BEGIN
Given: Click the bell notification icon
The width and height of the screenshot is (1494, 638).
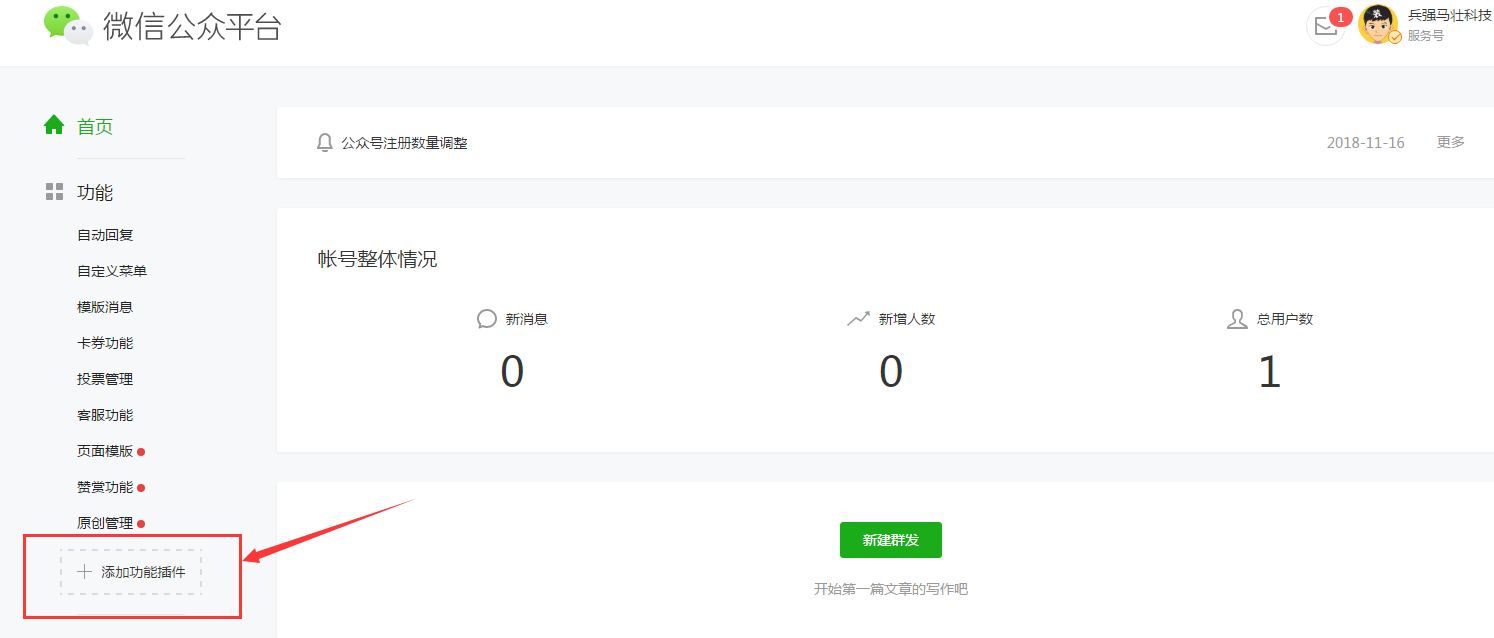Looking at the screenshot, I should pyautogui.click(x=324, y=143).
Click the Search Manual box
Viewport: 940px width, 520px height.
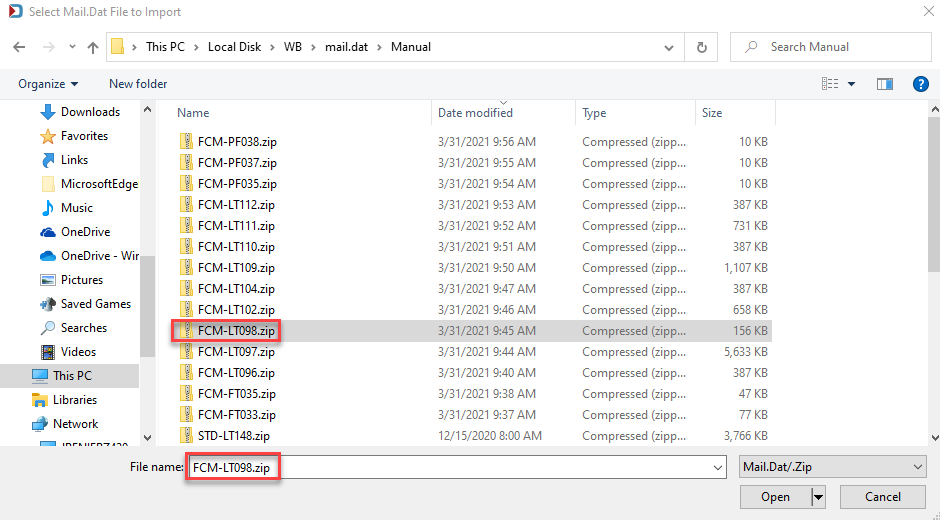pos(830,47)
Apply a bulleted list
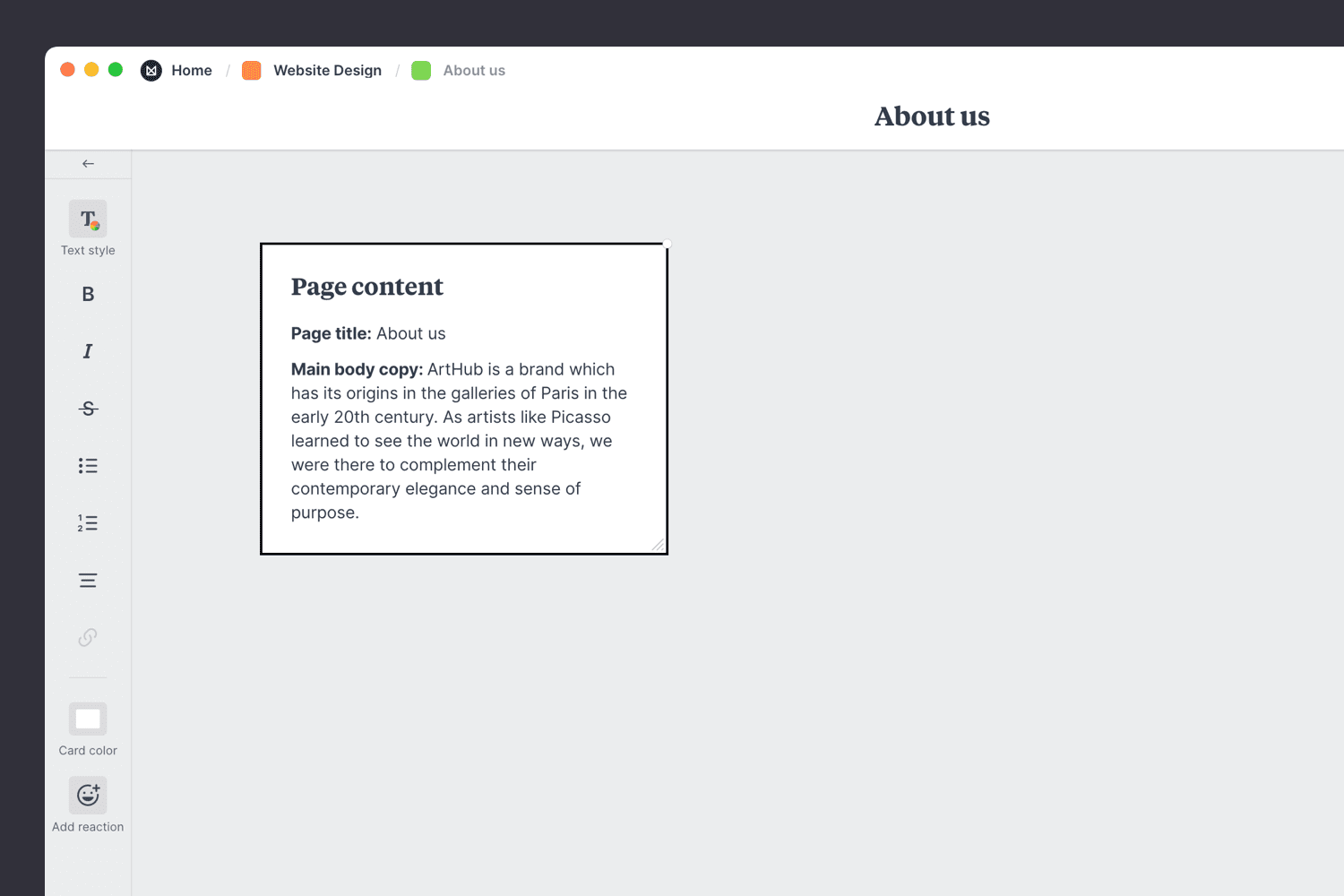 click(x=87, y=465)
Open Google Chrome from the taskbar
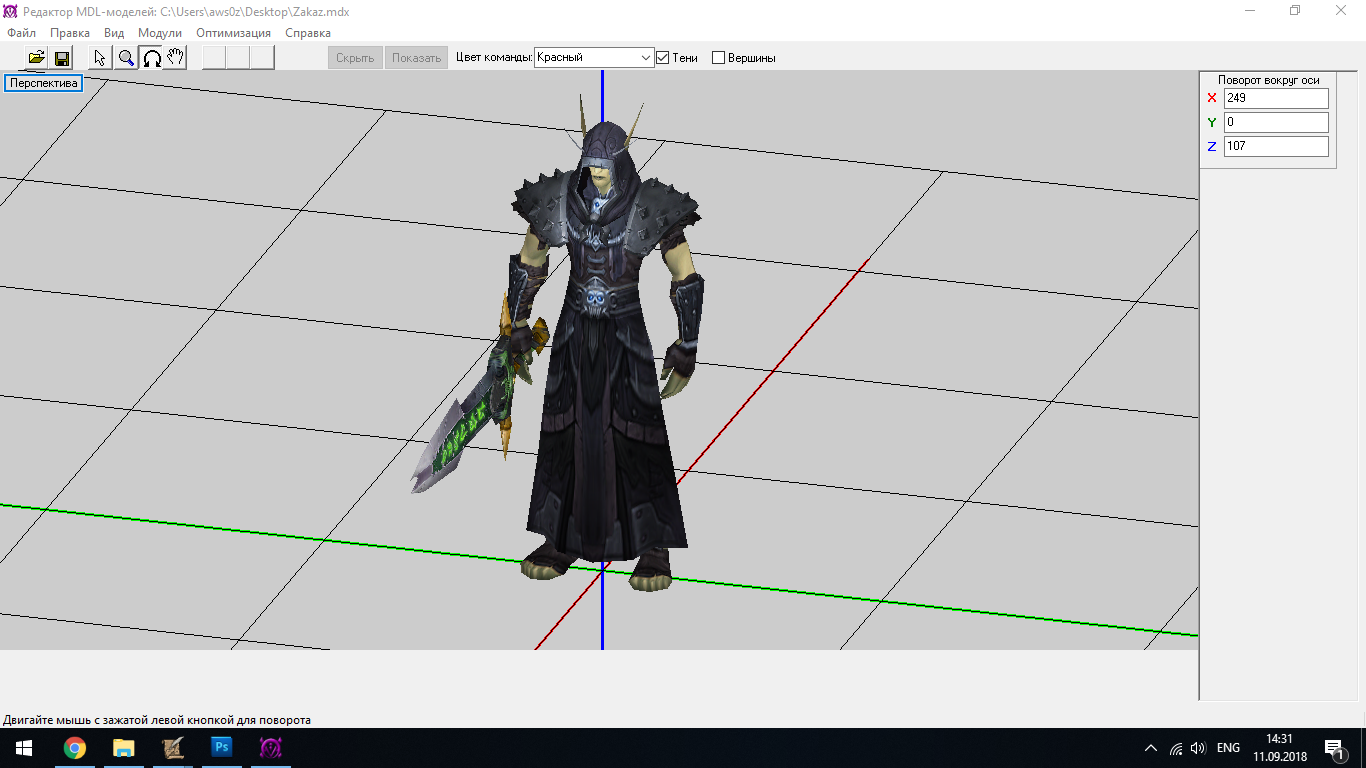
END
> GOAL OF THE EXERCISE:
Only the text of the listing above is copied, exactly as written; its pictures are dropped.

> REPLY:
Given: Click the bell notification icon
The width and height of the screenshot is (1494, 638).
Looking at the screenshot, I should pyautogui.click(x=324, y=143).
Click the Search Manual box
Viewport: 940px width, 520px height.
pos(830,47)
Apply a bulleted list
 click(x=87, y=465)
Open Google Chrome from the taskbar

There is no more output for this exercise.